O presidente da Colômbia, Gustavo Petro, afirmou na última segunda-feira (16) que uma "bomba lançada de um avião" foi encontrada em uma área próxima à fronteira com o Equador, levantando suspeitas de um possível ataque vindo do país vizinho em meio à escalada de tensões entre os dois governos.
Segundo o mandatário, o artefato foi localizado em território colombiano e ainda estaria ativo, representando risco à população local.
"A descoberta foi feita muito perto da fronteira com o Equador, mas precisamos investigar a fundo, porque eles estão nos bombardeando do Equador e não são grupos armados", declarou Petro durante uma reunião de gabinete.

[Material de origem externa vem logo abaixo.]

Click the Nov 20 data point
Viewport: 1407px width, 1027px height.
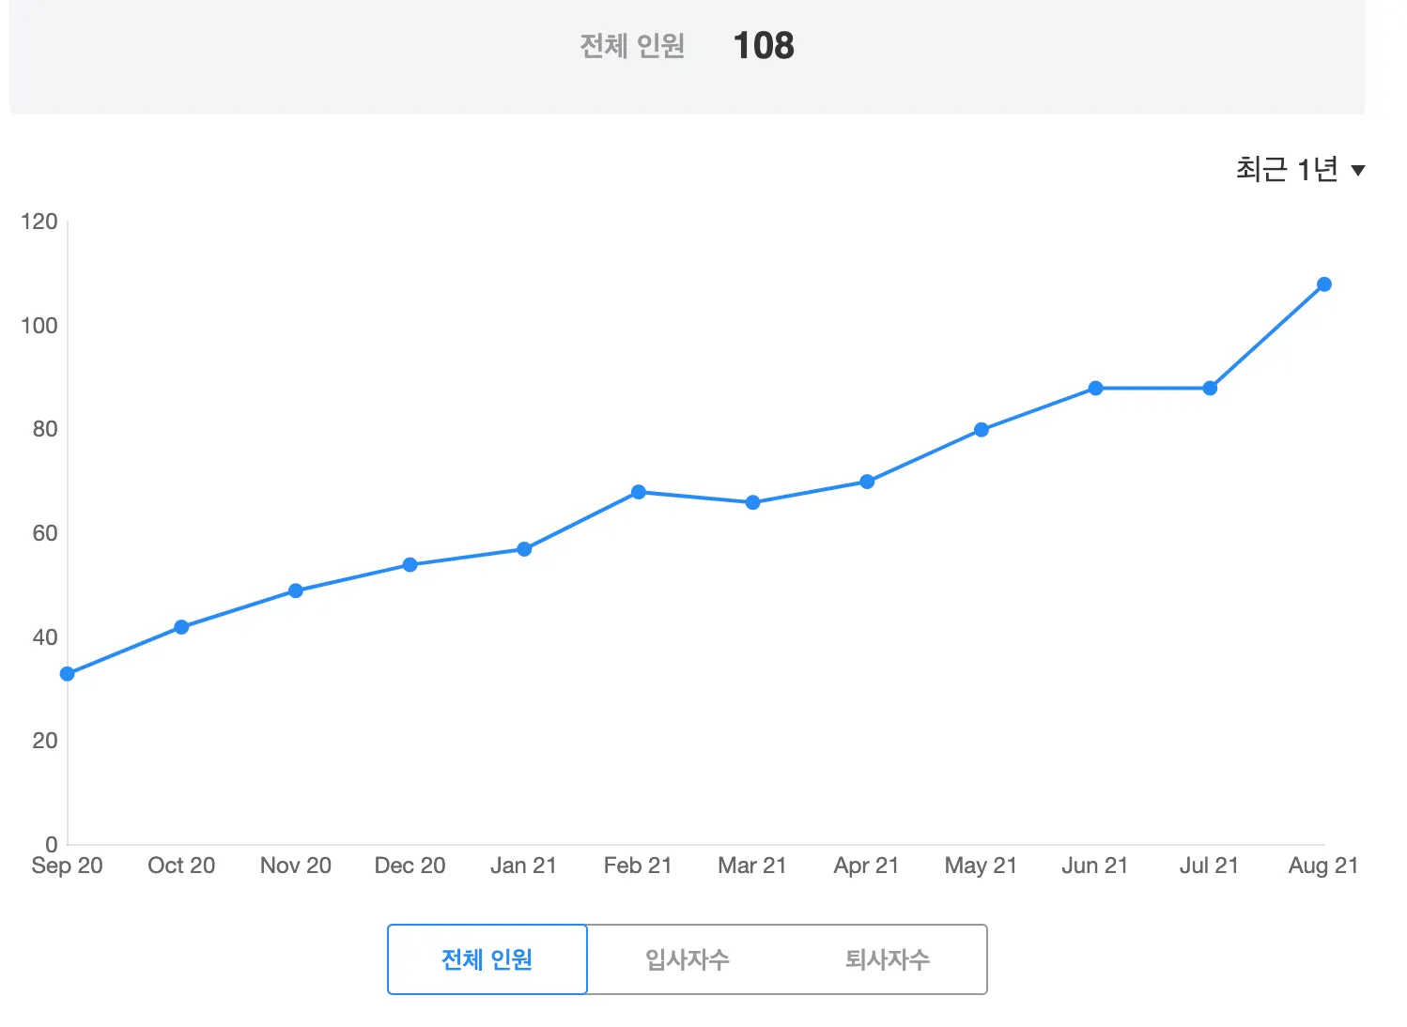click(x=296, y=590)
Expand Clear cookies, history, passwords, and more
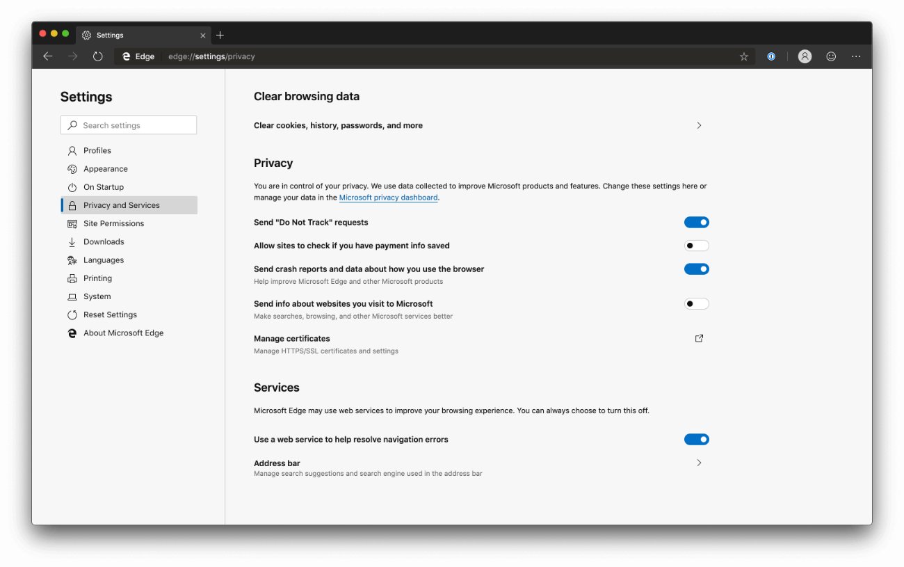The width and height of the screenshot is (904, 567). [x=699, y=125]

O líder progressista enfatizou ainda que precisa "tomar as decisões necessárias", principalmente porque "a bomba está ativa, portanto é perigosa", e pediu ao presidente dos Estados Unidos, Donald Trump, que "atue" diante do suposto ataque.
"Pedi que ligue para o presidente do Equador porque nós não queremos entrar em uma guerra", acrescentou, sem revelar a data em que fez a solicitação.
A grave acusação de Petro surge em meio à guerra comercial entre Bogotá e Quito, que teve início em janeiro passado, quando o presidente equatoriano, Daniel Noboa, anunciou a imposição de um "imposto de segurança" de 30% sobre importações provenientes da Colômbia.
Na ocasião, a medida foi justificada por Quito como resposta à suposta falta de ação do governo colombiano no combate ao narcotráfico na região de fronteira.
Em retaliação, a Colômbia aplicou tarifas sobre 73 produtos equatorianos e chegou a suspender o fornecimento de eletricidade ao país vizinho, intensificando o conflito bilateral.